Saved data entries
● ● ● ●
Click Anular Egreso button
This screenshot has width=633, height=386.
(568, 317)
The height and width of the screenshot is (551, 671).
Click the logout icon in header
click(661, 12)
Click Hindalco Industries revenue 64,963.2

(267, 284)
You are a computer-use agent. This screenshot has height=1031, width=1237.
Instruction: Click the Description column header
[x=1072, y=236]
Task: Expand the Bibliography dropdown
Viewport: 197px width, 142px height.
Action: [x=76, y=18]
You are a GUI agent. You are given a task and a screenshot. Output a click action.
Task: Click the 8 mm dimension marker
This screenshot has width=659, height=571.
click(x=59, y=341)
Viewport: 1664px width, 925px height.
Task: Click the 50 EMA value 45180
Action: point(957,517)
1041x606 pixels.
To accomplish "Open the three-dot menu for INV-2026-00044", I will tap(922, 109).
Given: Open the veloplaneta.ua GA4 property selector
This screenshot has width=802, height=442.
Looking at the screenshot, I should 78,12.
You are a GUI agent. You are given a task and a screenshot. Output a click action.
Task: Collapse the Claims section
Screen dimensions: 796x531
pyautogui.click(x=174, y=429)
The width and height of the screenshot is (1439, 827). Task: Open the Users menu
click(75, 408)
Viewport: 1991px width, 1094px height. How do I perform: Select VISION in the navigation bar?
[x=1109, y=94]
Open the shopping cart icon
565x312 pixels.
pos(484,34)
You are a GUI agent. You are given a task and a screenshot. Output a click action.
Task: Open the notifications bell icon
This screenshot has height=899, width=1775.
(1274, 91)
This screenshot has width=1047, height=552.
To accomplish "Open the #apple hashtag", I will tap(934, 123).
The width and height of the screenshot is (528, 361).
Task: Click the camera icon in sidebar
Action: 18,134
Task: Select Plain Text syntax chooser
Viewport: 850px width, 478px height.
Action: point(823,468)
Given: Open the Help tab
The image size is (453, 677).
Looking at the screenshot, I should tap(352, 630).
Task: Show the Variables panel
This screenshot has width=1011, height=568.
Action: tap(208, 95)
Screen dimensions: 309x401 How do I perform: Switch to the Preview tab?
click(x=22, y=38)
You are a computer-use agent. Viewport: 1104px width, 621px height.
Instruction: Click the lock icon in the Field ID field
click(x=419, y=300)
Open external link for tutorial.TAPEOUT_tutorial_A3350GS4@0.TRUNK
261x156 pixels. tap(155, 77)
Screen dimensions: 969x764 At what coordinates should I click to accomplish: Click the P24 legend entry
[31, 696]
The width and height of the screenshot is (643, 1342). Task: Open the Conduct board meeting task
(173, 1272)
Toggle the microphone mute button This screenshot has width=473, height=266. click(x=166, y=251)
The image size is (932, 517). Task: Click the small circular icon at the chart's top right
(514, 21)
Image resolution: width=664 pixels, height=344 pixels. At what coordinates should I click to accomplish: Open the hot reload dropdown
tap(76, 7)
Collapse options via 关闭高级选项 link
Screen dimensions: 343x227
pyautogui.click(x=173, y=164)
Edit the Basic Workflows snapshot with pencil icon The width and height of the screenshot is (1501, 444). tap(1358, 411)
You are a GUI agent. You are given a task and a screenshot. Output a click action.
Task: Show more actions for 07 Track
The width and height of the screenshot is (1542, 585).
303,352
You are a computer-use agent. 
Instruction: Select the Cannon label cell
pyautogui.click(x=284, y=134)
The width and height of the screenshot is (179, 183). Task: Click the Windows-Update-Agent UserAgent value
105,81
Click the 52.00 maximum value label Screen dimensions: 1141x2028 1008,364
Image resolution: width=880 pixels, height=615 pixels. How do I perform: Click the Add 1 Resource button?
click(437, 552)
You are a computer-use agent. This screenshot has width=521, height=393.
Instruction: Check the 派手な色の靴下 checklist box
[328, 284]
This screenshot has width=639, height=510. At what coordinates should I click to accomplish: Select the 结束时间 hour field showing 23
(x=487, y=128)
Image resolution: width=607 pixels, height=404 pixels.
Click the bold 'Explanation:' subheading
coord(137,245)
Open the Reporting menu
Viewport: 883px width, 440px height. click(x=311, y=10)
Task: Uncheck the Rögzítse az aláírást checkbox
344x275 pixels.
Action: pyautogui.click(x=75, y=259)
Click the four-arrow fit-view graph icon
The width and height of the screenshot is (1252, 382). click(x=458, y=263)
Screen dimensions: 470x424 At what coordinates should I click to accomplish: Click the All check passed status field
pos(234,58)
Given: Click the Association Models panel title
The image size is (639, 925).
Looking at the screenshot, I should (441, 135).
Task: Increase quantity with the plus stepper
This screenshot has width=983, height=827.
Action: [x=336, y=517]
● ● ● ●
▶ [Task objective]: The records above need to be retyped in full, exactly as they stand.

▶ [Answer below]:
Click Anular Egreso button
This screenshot has width=633, height=386.
(568, 317)
The height and width of the screenshot is (551, 671).
Click the logout icon in header
click(661, 12)
Click Hindalco Industries revenue 64,963.2

(267, 284)
You are a computer-use agent. This screenshot has height=1031, width=1237.
Instruction: Click the Description column header
[x=1072, y=236]
Task: Expand the Bibliography dropdown
Viewport: 197px width, 142px height.
Action: [x=76, y=18]
You are a GUI agent. You are given a task and a screenshot. Output a click action.
Task: Click the 8 mm dimension marker
This screenshot has width=659, height=571.
click(x=59, y=341)
Viewport: 1664px width, 925px height.
Task: Click the 50 EMA value 45180
Action: point(957,517)
1041x606 pixels.
To accomplish "Open the three-dot menu for INV-2026-00044", I will tap(922, 109).
Given: Open the veloplaneta.ua GA4 property selector
This screenshot has width=802, height=442.
Looking at the screenshot, I should 78,12.
You are a GUI agent. You are given a task and a screenshot. Output a click action.
Task: Collapse the Claims section
Screen dimensions: 796x531
pyautogui.click(x=174, y=429)
The width and height of the screenshot is (1439, 827). Task: Open the Users menu
click(75, 408)
Viewport: 1991px width, 1094px height. How do I perform: Select VISION in the navigation bar?
[x=1109, y=94]
Open the shopping cart icon
565x312 pixels.
pos(484,34)
You are a GUI agent. You are given a task and a screenshot. Output a click action.
Task: Open the notifications bell icon
This screenshot has height=899, width=1775.
(1274, 91)
This screenshot has width=1047, height=552.
To accomplish "Open the #apple hashtag", I will tap(934, 123).
The width and height of the screenshot is (528, 361).
Task: Click the camera icon in sidebar
Action: 18,134
Task: Select Plain Text syntax chooser
Viewport: 850px width, 478px height.
Action: point(823,468)
Given: Open the Help tab
The image size is (453, 677).
Looking at the screenshot, I should tap(352, 630).
Task: Show the Variables panel
This screenshot has width=1011, height=568.
Action: tap(208, 95)
Screen dimensions: 309x401 How do I perform: Switch to the Preview tab?
click(x=22, y=38)
You are a computer-use agent. Viewport: 1104px width, 621px height.
Instruction: Click the lock icon in the Field ID field
click(x=419, y=300)
Open external link for tutorial.TAPEOUT_tutorial_A3350GS4@0.TRUNK
261x156 pixels. tap(155, 77)
Screen dimensions: 969x764 At what coordinates should I click to accomplish: Click the P24 legend entry
[31, 696]
The width and height of the screenshot is (643, 1342). Task: Open the Conduct board meeting task
(173, 1272)
Toggle the microphone mute button This screenshot has width=473, height=266. click(x=166, y=251)
The image size is (932, 517). Task: Click the small circular icon at the chart's top right
(514, 21)
Image resolution: width=664 pixels, height=344 pixels. At what coordinates should I click to accomplish: Open the hot reload dropdown
tap(76, 7)
Collapse options via 关闭高级选项 link
Screen dimensions: 343x227
pyautogui.click(x=173, y=164)
Edit the Basic Workflows snapshot with pencil icon The width and height of the screenshot is (1501, 444). tap(1358, 411)
You are a GUI agent. You are given a task and a screenshot. Output a click action.
Task: Show more actions for 07 Track
The width and height of the screenshot is (1542, 585).
303,352
You are a computer-use agent. 
Instruction: Select the Cannon label cell
pyautogui.click(x=284, y=134)
The width and height of the screenshot is (179, 183). Task: Click the Windows-Update-Agent UserAgent value
105,81
Click the 52.00 maximum value label Screen dimensions: 1141x2028 1008,364
Image resolution: width=880 pixels, height=615 pixels. How do I perform: Click the Add 1 Resource button?
click(437, 552)
You are a computer-use agent. This screenshot has width=521, height=393.
Instruction: Check the 派手な色の靴下 checklist box
[328, 284]
This screenshot has width=639, height=510. At what coordinates should I click to accomplish: Select the 结束时间 hour field showing 23
(x=487, y=128)
Image resolution: width=607 pixels, height=404 pixels.
Click the bold 'Explanation:' subheading
coord(137,245)
Open the Reporting menu
Viewport: 883px width, 440px height. click(x=311, y=10)
Task: Uncheck the Rögzítse az aláírást checkbox
344x275 pixels.
Action: pyautogui.click(x=75, y=259)
Click the four-arrow fit-view graph icon
The width and height of the screenshot is (1252, 382). click(x=458, y=263)
Screen dimensions: 470x424 At what coordinates should I click to accomplish: Click the All check passed status field
pos(234,58)
Given: Click the Association Models panel title
The image size is (639, 925).
Looking at the screenshot, I should (441, 135).
Task: Increase quantity with the plus stepper
This screenshot has width=983, height=827.
Action: [x=336, y=517]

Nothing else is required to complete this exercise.